Trump’s trade measures have led some multinationals to fortify their North American operations and others to transfer some manufacturing capacity from China to any number of countries, including Vietnam, Cambodia, Malaysia, the Philipines, Bangladesh, India and Ethiopia.

Exports of computers and electronics from Vietnam to the US have risen 71.6 percent in the first five months of this year compared with the same period last year, US government data showed.

The pattern has also held for other machines and equipment, with exports from Vietnam rising 54.4 percent over the period.

Even before Trump targeted China on trade, US companies had been reducing their dependence on China because of increasing production costs and elevated transport expenses compared with other Asian countries.

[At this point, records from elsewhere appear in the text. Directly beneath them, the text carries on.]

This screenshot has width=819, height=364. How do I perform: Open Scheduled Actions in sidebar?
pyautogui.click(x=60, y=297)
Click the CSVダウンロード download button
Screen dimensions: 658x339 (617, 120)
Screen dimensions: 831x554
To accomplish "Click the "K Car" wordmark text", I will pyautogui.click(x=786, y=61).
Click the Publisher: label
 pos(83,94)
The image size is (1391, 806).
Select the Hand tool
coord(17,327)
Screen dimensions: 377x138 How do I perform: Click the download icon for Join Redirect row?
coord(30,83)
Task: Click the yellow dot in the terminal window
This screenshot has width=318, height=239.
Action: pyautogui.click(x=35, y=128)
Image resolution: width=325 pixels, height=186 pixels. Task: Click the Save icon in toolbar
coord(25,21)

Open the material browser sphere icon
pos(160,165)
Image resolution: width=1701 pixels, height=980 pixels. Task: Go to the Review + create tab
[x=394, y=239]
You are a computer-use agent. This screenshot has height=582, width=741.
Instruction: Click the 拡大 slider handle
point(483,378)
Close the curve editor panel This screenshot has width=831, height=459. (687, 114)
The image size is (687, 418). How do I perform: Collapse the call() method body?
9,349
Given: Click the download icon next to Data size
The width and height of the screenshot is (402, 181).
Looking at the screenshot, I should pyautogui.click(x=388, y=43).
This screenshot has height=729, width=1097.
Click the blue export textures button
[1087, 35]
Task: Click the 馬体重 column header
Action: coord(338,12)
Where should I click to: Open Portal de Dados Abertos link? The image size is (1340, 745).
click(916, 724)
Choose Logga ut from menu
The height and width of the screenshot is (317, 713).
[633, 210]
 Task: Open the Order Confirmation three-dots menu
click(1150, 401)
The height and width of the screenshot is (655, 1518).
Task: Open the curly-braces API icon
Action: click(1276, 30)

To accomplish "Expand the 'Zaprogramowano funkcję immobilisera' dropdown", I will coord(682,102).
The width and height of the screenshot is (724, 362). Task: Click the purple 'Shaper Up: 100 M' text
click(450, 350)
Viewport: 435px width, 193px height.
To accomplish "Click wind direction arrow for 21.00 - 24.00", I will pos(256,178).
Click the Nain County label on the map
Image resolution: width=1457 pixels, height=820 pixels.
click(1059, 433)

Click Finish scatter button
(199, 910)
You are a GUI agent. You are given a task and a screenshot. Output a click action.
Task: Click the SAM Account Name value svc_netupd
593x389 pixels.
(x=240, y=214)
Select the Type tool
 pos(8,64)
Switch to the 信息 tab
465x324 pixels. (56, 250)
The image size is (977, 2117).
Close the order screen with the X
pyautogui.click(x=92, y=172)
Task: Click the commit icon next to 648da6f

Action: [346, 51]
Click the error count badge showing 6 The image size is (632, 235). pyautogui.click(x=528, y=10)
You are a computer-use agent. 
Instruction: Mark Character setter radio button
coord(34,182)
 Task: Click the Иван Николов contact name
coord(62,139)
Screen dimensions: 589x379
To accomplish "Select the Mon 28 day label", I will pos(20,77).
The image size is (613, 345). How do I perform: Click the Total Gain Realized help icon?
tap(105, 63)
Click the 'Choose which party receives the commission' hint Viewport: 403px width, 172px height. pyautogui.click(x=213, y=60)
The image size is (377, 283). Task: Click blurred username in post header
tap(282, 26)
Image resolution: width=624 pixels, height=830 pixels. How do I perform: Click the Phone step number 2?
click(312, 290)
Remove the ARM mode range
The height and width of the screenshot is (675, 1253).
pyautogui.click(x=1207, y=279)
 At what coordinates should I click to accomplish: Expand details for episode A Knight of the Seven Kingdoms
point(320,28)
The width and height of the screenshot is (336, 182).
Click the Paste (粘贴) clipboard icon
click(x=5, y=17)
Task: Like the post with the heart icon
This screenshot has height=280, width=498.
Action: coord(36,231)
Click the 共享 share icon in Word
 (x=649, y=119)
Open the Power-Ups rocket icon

However, the trade dispute has sped up those moves.

Ralph Lauren Corp has “accelerated the diversification of our supply chain to mitigate the long-term impact of any potential tariff outcomes,” a spokesperson for the clothing company said, adding that tariffs have so far not hit the company’s goods.

Xcel Brands Inc, which owns Isaac Mizrahi, Judith Ripka and other fashion houses, is to cease manufacturing in China next year, a big shift from two years ago when the country was the source of 100 percent of its merchandise.

The company has moved clothes-making operations to Vietnam, Cambodia and Bangladesh, and is exploring adding capacity in Central America, Mexico and Canada.

This retooling, which was in the works prior to the tariffs, could boost profit margins, Xcel chief executive officer Robert D’Loren said.

The trade dispute with China “accelerated our sourcing diversification efforts,” he said.

A decade ago, more than 90 percent of US footwear was made in China, but today, the figure is 69 percent, said Matt Priest, president of Footwear Distributors and Retailers of America.

Yet shifting production outside of China to other Asian centers is not necessarily a panacea. Many of these countries lack the roads, airports and other vital infrastructure of the world’s second-biggest economy. And there is no guarantee that the emerging manufacturing venues will be safe from US tariffs down the road.